La thématique du rêve a semblé ouvrir grand la porte à l’enfance et à la désillusion de l’âge adulte. Par exemple, dans « J’y crois encore », Sandrine Quynh nous avouait qu’enfant, ses deux plus grands rêves de vie d’adulte étaient de devenir une grande actrice et une maman. Par conséquent, elle était maintenant remplaçante en service de garde et comédienne pour faire des « petits rôles de française chiante ».
Nous avons ensuite eu droit à un intermède délicieux, comme un petit sorbet : une lecture commune où elles énonçaient la liste de leurs rêves les plus fous, allant du classique « marier Leonardo DiCaprio » à « chier des pépites d’or ».
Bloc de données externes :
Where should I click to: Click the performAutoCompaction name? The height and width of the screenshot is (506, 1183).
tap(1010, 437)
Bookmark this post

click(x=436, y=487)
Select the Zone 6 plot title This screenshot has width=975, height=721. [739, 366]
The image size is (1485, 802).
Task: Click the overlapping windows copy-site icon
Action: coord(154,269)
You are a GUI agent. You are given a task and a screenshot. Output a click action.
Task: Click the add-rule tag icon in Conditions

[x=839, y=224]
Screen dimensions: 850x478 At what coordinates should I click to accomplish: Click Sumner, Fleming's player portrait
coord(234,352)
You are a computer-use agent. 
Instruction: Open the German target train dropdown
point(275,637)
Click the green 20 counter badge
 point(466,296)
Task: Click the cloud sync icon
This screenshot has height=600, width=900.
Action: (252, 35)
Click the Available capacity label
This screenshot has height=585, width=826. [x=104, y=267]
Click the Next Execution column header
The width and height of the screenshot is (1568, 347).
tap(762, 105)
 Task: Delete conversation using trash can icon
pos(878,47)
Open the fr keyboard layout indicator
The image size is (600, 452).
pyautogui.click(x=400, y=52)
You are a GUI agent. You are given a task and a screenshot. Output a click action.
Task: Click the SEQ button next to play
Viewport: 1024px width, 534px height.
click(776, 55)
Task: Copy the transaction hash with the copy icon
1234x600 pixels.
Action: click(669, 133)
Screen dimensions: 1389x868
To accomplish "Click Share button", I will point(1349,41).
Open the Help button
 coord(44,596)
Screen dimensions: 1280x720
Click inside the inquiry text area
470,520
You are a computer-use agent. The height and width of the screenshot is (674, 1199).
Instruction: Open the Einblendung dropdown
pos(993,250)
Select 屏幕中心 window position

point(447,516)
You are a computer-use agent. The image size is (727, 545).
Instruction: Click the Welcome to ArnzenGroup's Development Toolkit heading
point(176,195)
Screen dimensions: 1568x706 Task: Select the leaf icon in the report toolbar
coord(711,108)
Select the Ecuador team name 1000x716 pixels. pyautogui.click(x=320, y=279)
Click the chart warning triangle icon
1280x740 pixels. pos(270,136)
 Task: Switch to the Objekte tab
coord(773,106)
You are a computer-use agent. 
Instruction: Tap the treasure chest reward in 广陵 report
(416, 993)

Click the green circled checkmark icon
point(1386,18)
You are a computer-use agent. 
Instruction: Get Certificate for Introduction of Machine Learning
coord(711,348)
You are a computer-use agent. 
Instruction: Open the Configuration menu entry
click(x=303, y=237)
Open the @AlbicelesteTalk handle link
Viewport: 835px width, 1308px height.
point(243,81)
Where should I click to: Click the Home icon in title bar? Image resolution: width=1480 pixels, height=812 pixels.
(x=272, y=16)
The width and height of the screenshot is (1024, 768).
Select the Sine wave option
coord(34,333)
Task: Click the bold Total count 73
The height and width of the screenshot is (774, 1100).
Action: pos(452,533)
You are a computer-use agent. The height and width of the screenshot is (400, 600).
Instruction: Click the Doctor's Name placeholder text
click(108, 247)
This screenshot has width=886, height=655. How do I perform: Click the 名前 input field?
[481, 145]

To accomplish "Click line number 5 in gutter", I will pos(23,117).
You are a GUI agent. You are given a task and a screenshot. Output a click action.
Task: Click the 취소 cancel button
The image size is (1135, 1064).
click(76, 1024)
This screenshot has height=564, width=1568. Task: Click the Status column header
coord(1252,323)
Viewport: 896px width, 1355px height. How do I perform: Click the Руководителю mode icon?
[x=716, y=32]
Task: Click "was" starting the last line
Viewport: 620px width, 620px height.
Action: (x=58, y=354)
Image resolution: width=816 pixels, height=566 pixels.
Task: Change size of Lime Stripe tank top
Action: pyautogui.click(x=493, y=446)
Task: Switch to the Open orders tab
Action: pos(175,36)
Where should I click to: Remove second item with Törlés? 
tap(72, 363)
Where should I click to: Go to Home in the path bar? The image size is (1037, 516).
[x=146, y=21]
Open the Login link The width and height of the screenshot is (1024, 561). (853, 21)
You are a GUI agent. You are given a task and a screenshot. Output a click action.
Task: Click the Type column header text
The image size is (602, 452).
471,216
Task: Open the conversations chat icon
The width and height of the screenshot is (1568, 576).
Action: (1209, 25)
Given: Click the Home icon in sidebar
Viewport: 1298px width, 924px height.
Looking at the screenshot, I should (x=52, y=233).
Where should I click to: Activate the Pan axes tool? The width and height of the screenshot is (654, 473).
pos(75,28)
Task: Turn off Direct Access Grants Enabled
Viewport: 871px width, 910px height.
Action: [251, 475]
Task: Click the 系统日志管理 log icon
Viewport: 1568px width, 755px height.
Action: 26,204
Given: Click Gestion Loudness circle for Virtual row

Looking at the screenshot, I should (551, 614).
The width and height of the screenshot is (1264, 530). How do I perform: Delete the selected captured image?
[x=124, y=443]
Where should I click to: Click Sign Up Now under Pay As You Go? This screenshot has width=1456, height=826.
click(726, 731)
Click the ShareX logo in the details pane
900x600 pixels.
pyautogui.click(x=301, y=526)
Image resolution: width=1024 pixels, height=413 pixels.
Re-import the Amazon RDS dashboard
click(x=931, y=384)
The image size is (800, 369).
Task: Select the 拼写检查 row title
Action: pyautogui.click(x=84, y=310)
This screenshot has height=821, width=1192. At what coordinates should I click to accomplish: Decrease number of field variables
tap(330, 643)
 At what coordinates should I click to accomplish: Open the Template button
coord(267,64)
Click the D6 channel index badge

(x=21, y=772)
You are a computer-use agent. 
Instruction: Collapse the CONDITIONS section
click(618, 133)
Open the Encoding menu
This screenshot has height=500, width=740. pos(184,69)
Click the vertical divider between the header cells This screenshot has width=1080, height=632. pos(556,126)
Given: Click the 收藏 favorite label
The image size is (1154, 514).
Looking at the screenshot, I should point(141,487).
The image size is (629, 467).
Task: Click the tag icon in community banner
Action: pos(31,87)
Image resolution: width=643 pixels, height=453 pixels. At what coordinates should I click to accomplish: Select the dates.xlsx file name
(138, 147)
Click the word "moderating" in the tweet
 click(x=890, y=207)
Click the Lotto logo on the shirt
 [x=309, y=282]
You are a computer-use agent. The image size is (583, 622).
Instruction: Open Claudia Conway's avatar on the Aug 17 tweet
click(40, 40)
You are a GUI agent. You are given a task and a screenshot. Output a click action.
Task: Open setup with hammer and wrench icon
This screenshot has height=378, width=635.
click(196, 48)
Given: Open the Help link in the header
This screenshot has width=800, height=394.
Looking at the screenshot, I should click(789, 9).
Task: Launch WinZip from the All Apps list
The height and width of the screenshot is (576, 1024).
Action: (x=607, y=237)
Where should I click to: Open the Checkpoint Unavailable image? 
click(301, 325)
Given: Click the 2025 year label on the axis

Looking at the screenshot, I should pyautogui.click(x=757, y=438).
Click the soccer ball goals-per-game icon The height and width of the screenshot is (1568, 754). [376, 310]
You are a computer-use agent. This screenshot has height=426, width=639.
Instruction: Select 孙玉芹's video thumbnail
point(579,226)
Patricia Rivas, avec « Apprendre à découper parfaitement les contours », a poursuivi l’exploration des désillusions d’une carrière en théâtre, en se présentant comme une enfant qu’on traitait de laide et qui « avait pris l’habitude de tripper sur les meilleurs de la classe chaque année » (faute de l’être), elle à qui on avait fait croire que les acteu·r·ice·s pouvait incarner n’importe quoi. Durant ses études en théâtre, on lui fait d’abord jouer un rôle de femme séduisante, puis un autre… et encore un autre. Elle arrivera dans son cours d’improvisation théâtrale et voudra être « Steve », se donner le droit d’incarner quelque chose de réellement différent pour elle, ce qu’on lui reprochera. Désillusions, disions-nous? Sa parole est forte : « Je veux pas devenir la fille dont ils rêvent, je peux pas, je suis venue ici pour être autre chose… je peux pas être une roche? Un ruisseau? » En abordant la question du male gaze, celle de la projection d’idéaux féminins et du manque de diversité dans les rôles, sa lecture venait, avec sensibilité, se frotter à des enjeux qui l’ont personnellement atteinte.
Enfin, dans « Tout ce qui scintille », Laurence A. Perreault nous racontait avec douceur et sensibilité sa première histoire d’amour, lorsqu’elle avait trois ans et qu’elle a rencontré sa belle-mère, « son parent préféré », suivi du récit d’une scission : d’un côté un père toxicomane et de l’autre, en présence de sa belle-mère où il devient « un père le fun ». Paysage éloigné de celui du rêve, où l’on espère une sécurité toute simple : « au fond, mon plus grand rêve, c’est d’avoir des parents adéquats. »
Il y a une force particulière dans la formule de la soirée, qui donne le droit aux comédiennes d’adopter un ton de stand up sans toutefois devoir nous faire rire à tout prix. Qui dit que oui, on peut jouer professionnellement, mais qu’on peut aussi jouer son propre rôle, . Ce soir-là, quatre femmes dans la trentaine nous ont ouvert la porte, tendu des perches et sont allées jusqu’à nous faire écrire sur de petits bouts de papiers les rêves auxquels nous avons renoncés, pour en fin de spectacle nous les lire ponctués de petits coups de bec comme « ben crime messemble qu’il est pas trop tard, pour celui-là » et « ben là enweye » (sauf concernant « me pendre sur la lune », pour celui-là, il n’y a pas eu d’encouragements).
Le collectif Les Intimistes présentera de nouveaux textes regroupés sous le titre Sans dessous à l’occasion du Festivulve 2, le 8 juin à 20h au Centre De Loisirs Communautaires Lajeunesse (7379 Lajeunesse).